▶ _WHAT YOU NEED TO DO_
Print out the entries exactly, and include each one.

** Opening STORED DATA block **

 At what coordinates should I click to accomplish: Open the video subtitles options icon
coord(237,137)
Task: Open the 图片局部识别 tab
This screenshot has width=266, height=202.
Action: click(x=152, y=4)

** Closing STORED DATA block **

▶ _SOLUTION FOR THIS EXERCISE_
 At what coordinates should I click to accomplish: Open the video subtitles options icon
coord(237,137)
Task: Open the 图片局部识别 tab
This screenshot has width=266, height=202.
Action: click(x=152, y=4)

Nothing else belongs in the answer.